> _Selected extract_

=-=-=-=-=

While neither the USW’s main website nor the USW Paperworkers Facebook page has yet to make a statement on the outcome of this lockout, Watson gave the following statement to WRBL:

“Basically, every day that you work on Sunday, they give you time and a half because it’s Sunday. So, the company’s argument was that it was outdated language. The industry has done away with it. So, they wanted to do away with it at our facility. So, the argument was that was very important to our families and our communities. And we did not want to give that up. This deal basically keeps us whole for that Sunday premium even though that language will no longer be in our contract. The economic package basically is WestRock keeping their commitment to our families and our communities and their workers that they will retain that benefit even though it’s no longer written in our contract.”

The company expressed satisfaction at the passage of the deal, stating that “WestRock appreciates the diligence of the local USW unions to ratify the agreement. We look forward to our team members safely returning to the mill to resume their employment soon.”

The company’s response is not far removed from Watson’s response to the third contract rejection, after which he said, “We want to get back to [work], the company wants to get back to that. At the end of the day, right, they want to make a profit. That’s what corporations do, and employees want to be able to share in the profit, so everyone prospers in the end.”

As the World Socialist Web Site previously wrote: “Instead of mobilizing its 850,000 members throughout the US and Canada in a concerted and unified struggle against the companies’ demands for lower wages, the imposition of higher health care costs on the backs of its members, and unsafe working conditions, the USW, like the rest of the AFL-CIO apparatus, time and again seeks to isolate and suppress every individual struggle of its members.”

In the case of its role in bringing the Mahrt Mill lockout to an end, this undoubtedly took the form of WestRock communicating to the local bureaucrats the financial damage the lockout was causing.

According to its “Fiscal 2023 First Quarter Results,” WestRock’s corrugated packaging sales increased 0.7 percent to $2.2 billion and its consumer packaging sales increased 6.7 percent to $1.2 billion. In addition, CEO David Sewell stated that the company expanded its “global footprint” into Mexico by acquiring the cardboard and paper packaging company Grupo Gondi.

At the same time, due to the “challenging environment” of the deepening world capitalist crisis, WestRock’s net sales decreased 0.6 percent to $4.9 billion, with its net income plummeting 75.2 percent to $45.3 million. The report made sure to point out the bill for the Mahrt mill work stoppage, which came to $31.4 million, or over a quarter of a million dollars per each of the 117 days of the lockout.

The lockout was becoming too large of a financial burden in the company’s side. For this reason, the company sought to intensify its offensive against the locked-out workers, but WestRock was not willing to shutter another mill, as in Panama City, Florida and St. Paul, Minnesota last April and October, which the USW did nothing to stop.

=-=-=-=-=

> _What to work on_
a. Repeat the part of the lockout article starting at "As the World" and ending at "lockout was causing.".
b. According to the lockout article, what was the bill for the Mahrt mill work stoppage?

> _Records from a data collection_
=-=-=-=-=

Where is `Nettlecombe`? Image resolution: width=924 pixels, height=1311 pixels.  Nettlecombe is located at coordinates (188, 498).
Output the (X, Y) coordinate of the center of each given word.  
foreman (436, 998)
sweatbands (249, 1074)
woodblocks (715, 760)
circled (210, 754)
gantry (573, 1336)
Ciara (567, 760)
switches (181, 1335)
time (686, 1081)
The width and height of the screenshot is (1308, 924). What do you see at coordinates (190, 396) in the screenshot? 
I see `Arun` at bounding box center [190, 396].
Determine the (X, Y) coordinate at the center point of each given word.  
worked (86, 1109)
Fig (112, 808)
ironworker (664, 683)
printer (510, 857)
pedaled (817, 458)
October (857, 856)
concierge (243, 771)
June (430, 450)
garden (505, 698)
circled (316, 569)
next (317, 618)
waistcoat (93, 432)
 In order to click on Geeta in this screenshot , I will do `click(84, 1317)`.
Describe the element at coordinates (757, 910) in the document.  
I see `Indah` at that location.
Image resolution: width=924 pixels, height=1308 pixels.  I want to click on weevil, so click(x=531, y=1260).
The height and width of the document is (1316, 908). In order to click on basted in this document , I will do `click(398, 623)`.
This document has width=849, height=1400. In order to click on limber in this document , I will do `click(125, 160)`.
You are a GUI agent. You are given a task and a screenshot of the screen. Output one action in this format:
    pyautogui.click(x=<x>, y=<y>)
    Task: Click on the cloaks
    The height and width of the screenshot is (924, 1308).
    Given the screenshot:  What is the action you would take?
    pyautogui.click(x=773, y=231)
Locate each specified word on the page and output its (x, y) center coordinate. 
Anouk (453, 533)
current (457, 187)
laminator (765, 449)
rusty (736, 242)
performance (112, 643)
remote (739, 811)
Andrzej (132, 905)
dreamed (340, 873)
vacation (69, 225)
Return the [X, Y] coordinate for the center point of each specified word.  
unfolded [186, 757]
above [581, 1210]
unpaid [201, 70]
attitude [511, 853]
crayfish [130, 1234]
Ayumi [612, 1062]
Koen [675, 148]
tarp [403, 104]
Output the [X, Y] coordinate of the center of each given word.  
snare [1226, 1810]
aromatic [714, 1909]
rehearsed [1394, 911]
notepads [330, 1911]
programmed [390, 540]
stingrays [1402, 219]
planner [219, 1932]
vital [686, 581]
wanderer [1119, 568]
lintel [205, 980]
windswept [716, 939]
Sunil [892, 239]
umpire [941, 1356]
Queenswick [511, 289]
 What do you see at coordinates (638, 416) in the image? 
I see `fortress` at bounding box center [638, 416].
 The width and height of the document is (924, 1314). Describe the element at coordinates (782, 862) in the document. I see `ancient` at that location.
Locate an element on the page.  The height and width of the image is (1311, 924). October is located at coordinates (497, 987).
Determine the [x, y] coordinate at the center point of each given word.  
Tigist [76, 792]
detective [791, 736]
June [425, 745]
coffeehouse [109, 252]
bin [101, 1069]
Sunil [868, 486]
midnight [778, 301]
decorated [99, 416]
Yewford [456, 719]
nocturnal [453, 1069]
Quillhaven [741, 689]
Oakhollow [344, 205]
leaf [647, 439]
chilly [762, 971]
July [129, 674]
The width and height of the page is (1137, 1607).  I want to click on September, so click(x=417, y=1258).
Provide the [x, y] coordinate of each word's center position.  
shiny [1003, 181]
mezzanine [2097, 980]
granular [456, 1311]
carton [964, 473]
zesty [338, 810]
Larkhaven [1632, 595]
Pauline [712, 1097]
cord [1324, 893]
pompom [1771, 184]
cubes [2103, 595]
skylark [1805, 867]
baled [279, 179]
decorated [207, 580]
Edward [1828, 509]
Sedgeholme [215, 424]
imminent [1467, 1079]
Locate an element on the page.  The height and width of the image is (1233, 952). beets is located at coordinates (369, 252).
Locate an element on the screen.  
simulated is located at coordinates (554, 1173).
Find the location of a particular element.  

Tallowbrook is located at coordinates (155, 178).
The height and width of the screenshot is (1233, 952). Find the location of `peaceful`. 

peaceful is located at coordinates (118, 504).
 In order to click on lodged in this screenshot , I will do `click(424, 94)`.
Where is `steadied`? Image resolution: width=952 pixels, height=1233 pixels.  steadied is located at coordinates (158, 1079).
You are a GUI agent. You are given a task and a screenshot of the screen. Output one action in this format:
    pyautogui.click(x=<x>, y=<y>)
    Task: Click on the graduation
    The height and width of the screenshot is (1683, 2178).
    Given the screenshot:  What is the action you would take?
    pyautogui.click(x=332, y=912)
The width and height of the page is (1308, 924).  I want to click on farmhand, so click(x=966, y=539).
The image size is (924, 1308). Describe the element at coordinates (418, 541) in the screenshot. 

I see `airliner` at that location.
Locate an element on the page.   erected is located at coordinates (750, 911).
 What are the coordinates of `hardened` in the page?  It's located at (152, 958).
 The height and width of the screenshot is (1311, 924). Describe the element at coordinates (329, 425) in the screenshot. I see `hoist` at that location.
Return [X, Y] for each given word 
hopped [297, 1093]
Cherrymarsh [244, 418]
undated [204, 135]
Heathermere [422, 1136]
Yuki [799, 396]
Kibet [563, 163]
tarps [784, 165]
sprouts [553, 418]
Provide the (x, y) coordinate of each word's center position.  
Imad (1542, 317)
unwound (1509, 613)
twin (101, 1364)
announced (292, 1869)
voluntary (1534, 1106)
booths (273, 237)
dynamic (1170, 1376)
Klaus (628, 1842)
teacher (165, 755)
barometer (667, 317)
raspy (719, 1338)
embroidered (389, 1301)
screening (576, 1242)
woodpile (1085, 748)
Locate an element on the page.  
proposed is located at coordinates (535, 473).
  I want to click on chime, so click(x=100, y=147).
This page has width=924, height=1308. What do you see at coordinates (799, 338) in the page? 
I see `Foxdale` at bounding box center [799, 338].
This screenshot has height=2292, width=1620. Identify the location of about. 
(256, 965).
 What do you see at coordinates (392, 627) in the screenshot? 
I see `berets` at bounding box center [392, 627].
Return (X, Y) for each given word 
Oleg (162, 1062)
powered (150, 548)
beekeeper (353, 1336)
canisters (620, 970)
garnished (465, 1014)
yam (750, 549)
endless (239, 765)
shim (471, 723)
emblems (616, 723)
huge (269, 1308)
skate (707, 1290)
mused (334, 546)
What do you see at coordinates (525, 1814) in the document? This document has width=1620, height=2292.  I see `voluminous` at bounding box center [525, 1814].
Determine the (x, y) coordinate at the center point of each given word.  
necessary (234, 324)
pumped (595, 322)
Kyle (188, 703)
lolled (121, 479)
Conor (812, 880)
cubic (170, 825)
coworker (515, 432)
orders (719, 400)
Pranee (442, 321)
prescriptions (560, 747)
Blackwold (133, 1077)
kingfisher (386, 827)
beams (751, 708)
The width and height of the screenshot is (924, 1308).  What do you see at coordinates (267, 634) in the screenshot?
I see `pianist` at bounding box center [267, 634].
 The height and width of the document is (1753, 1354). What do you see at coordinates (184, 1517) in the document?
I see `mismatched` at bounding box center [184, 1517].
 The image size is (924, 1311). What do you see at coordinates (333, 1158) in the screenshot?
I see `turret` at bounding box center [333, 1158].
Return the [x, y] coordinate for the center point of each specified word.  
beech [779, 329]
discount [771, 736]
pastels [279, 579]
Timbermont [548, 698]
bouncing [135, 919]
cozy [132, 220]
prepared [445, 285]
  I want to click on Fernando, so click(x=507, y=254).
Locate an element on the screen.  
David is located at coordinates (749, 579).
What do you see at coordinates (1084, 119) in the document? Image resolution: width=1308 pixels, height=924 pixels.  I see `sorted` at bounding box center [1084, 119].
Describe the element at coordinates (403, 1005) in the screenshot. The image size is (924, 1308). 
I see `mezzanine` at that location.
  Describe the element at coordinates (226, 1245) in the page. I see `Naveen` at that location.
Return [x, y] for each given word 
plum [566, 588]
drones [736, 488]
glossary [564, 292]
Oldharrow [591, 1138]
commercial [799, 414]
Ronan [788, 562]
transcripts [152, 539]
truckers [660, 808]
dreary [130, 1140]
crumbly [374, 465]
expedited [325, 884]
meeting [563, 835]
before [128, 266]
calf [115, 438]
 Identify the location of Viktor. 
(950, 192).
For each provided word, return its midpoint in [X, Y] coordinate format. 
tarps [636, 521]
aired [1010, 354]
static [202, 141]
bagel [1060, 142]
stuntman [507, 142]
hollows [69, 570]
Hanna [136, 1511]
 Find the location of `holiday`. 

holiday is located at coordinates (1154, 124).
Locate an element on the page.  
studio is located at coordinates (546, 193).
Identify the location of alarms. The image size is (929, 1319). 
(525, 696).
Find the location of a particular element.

=-=-=-=-=

> _Outputs for the tasks_
a.
As the World Socialist Web Site previously wrote: “Instead of mobilizing its 850,000 members throughout the US and Canada in a concerted and unified struggle against the companies’ demands for lower wages, the imposition of higher health care costs on the backs of its members, and unsafe working conditions, the USW, like the rest of the AFL-CIO apparatus, time and again seeks to isolate and suppress every individual struggle of its members.”

In the case of its role in bringing the Mahrt Mill lockout to an end, this undoubtedly took the form of WestRock communicating to the local bureaucrats the financial damage the lockout was causing.

b. $31.4 million